Passage shown:
On a December night in 2006, a slight woman wearing a thick woollen jacket stands on a step ladder and addresses a crowd gathered at a candlelit vigil at the site of the old Star Ferry terminal in Central. She rebukes the government for demolishing the pier without consulting the public and, at one point in her speech, the crowd becomes solemn as some intone the “dong, dong, dong, dong” sound of the bell from the once iconic clock tower.

The last ferry had sailed from the pier less than a month before and some hours later, police would arrest 13 protesters who tried to retake the terminal building.

Ho Loy, a cultural worker who is now 50, led the campaign to save the historic pier which marked the beginning of a wave of local consciousness (本土意識) that informed a series of social movements, most notably the campaigns to save Queen’s Pier, Wan Chai’s Lee Tung Street and the anti Guangzhou-Hong Kong high-speed rail movement.

Although localism seems to be a new phenomenon in Hong Kong, localist currents are not new. Professor Law Wing-sang of Lingnan University traces its first wave to the early 1970s, as a conceptual term expressing the affection for Hong Kong culture and values by those born and raised in the city.
Law says the second wave arose during the transitional years, when Hong Kong’s future handover to Chinese sovereignty was being discussed and a “sense of crisis” emerged as Hong Kong people sought to protect their economic and political systems and way of life.

The third wave of localism started after the handover with the social movements, led for the most part by the so-called post-’80s generation activists, sounding its arrival. The localism espoused by these activists focused on the need to preserve Hong Kong’s heritage, to acknowledge the real historical experience of all Hongkongers, especially the grassroots and to protect its culture and values. In that sense, it promoted the sense of a unique Hong Kong identity. The localism of that time also questioned the central narrative of Hong Kong as an economic city, driven by development and commerce.

Data:
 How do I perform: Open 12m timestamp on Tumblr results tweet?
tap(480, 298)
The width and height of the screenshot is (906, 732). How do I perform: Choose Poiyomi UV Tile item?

What is required:
Please quote the passage on Hong Kong localism in full, word for word. The material after the passage on Hong Kong localism was taken from a different source.

Output of the exercise:
On a December night in 2006, a slight woman wearing a thick woollen jacket stands on a step ladder and addresses a crowd gathered at a candlelit vigil at the site of the old Star Ferry terminal in Central. She rebukes the government for demolishing the pier without consulting the public and, at one point in her speech, the crowd becomes solemn as some intone the “dong, dong, dong, dong” sound of the bell from the once iconic clock tower.

The last ferry had sailed from the pier less than a month before and some hours later, police would arrest 13 protesters who tried to retake the terminal building.

Ho Loy, a cultural worker who is now 50, led the campaign to save the historic pier which marked the beginning of a wave of local consciousness (本土意識) that informed a series of social movements, most notably the campaigns to save Queen’s Pier, Wan Chai’s Lee Tung Street and the anti Guangzhou-Hong Kong high-speed rail movement.

Although localism seems to be a new phenomenon in Hong Kong, localist currents are not new. Professor Law Wing-sang of Lingnan University traces its first wave to the early 1970s, as a conceptual term expressing the affection for Hong Kong culture and values by those born and raised in the city.
Law says the second wave arose during the transitional years, when Hong Kong’s future handover to Chinese sovereignty was being discussed and a “sense of crisis” emerged as Hong Kong people sought to protect their economic and political systems and way of life.

The third wave of localism started after the handover with the social movements, led for the most part by the so-called post-’80s generation activists, sounding its arrival. The localism espoused by these activists focused on the need to preserve Hong Kong’s heritage, to acknowledge the real historical experience of all Hongkongers, especially the grassroots and to protect its culture and values. In that sense, it promoted the sense of a unique Hong Kong identity. The localism of that time also questioned the central narrative of Hong Kong as an economic city, driven by development and commerce.